## THE REQUEST
Format everything from the line containing "Screen dimensions: 1456x819" down to the line containing "point(480,83)" as a JSON list of strings, one per line, skipping blank lines. Omit the pictures from your answer.

## DATASET ROWS
★ ★ ★ ★ ★ ★ ★
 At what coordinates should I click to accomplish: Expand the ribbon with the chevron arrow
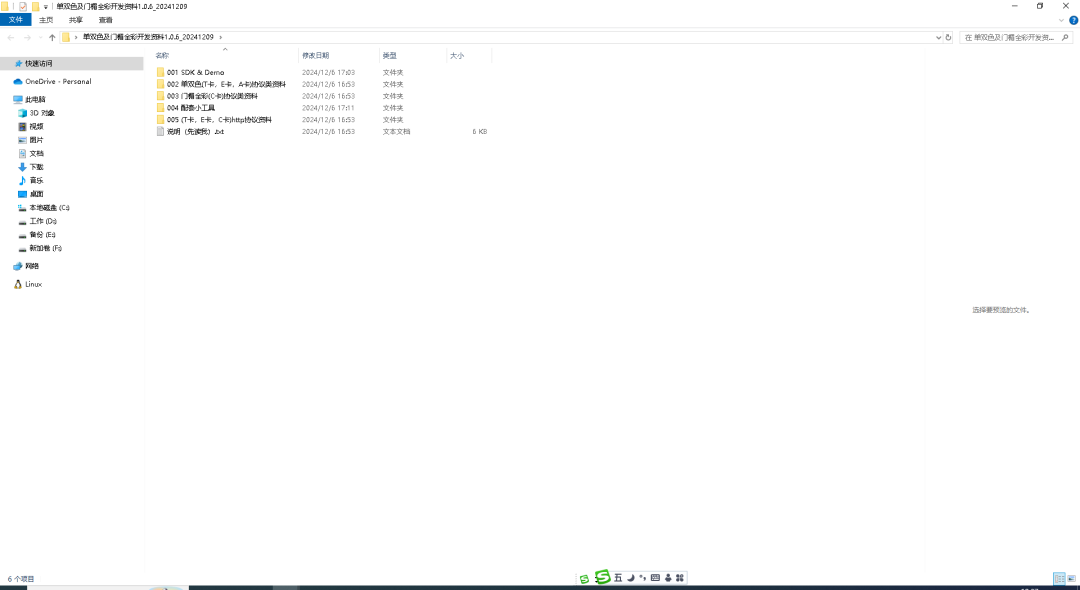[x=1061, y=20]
★ ★ ★ ★ ★ ★ ★
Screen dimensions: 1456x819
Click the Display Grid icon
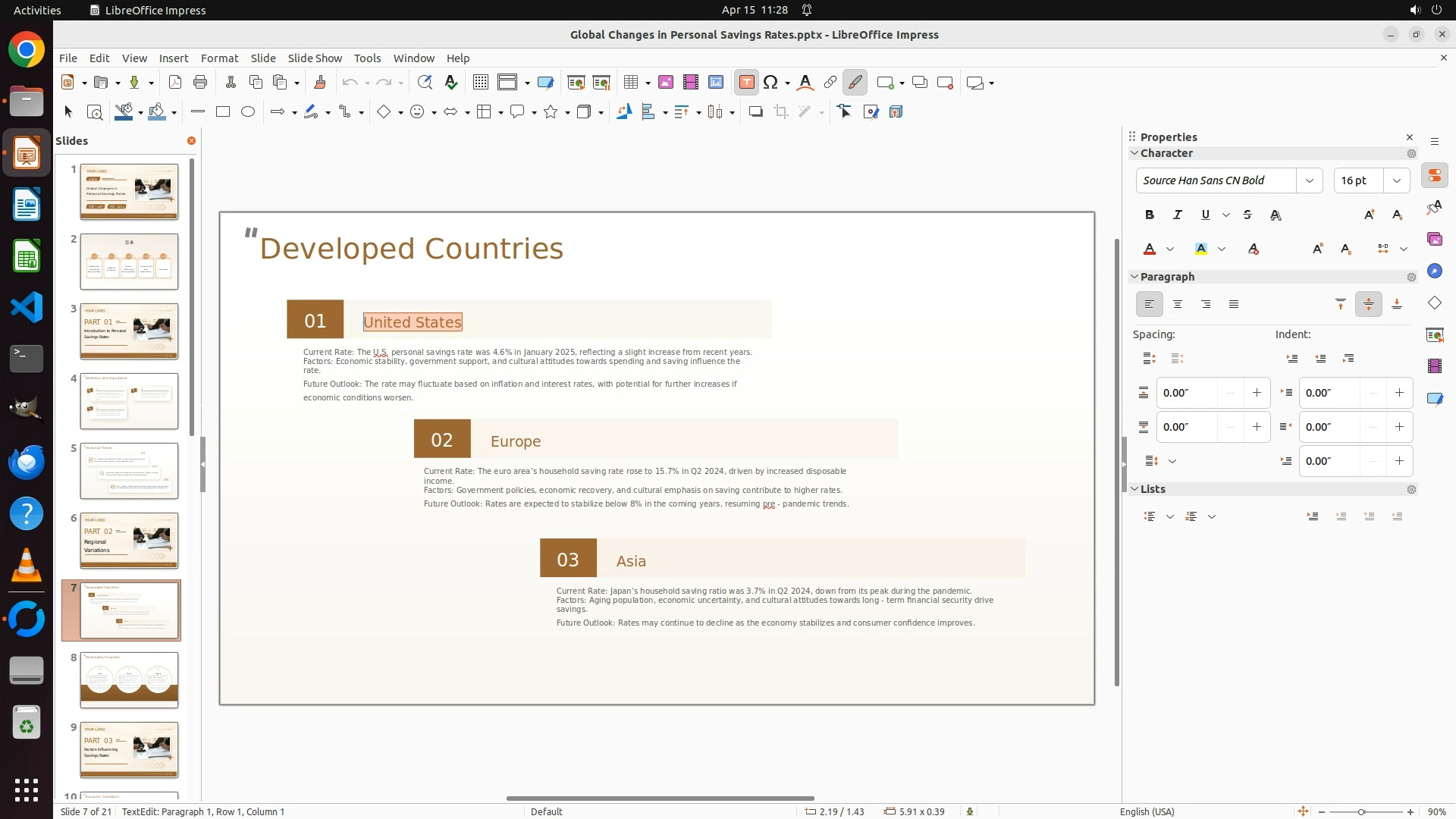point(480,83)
★ ★ ★ ★ ★ ★ ★
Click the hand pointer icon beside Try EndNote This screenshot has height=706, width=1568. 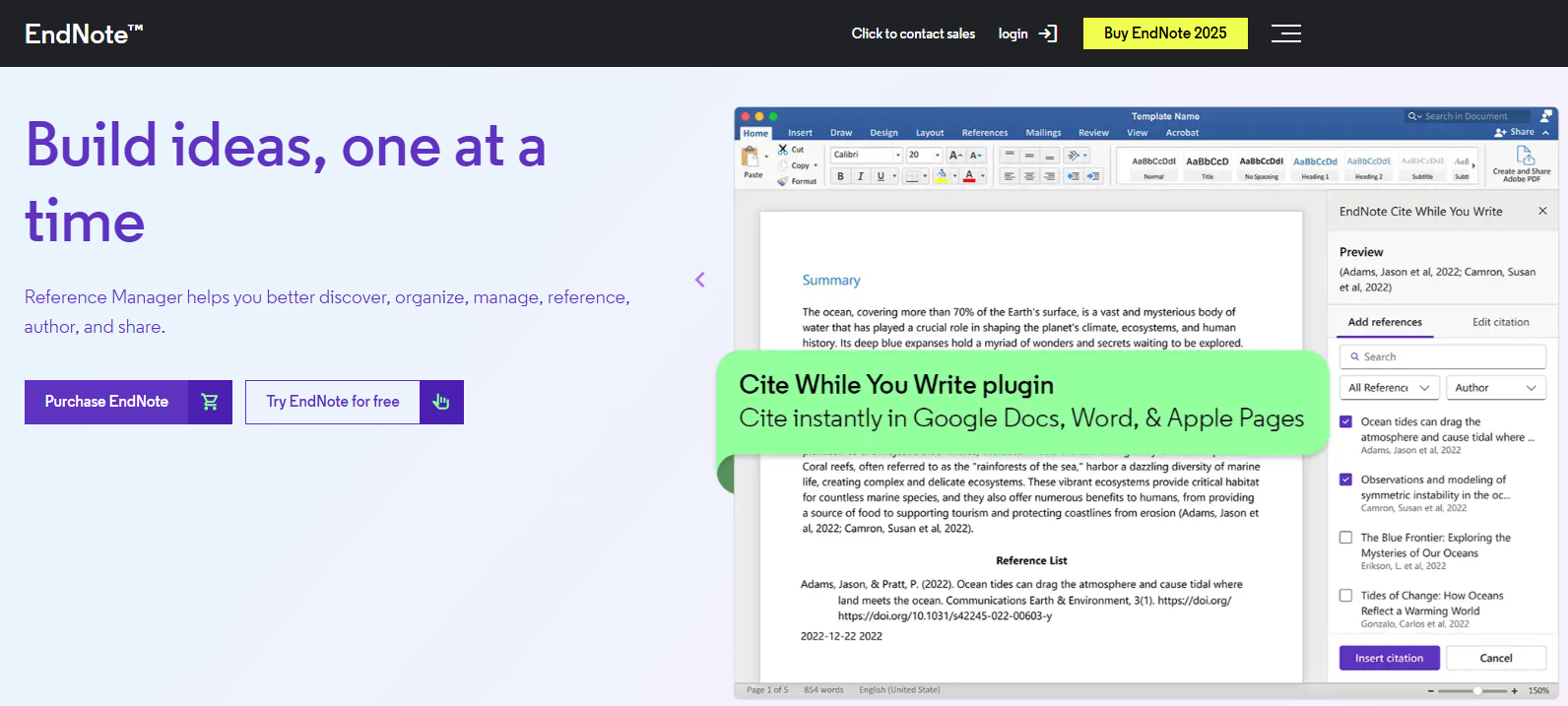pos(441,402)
★ ★ ★ ★ ★ ★ ★
## RESPONSE
[
  "Screen dimensions: 1456x819",
  "Click the Display Grid icon",
  "point(480,83)"
]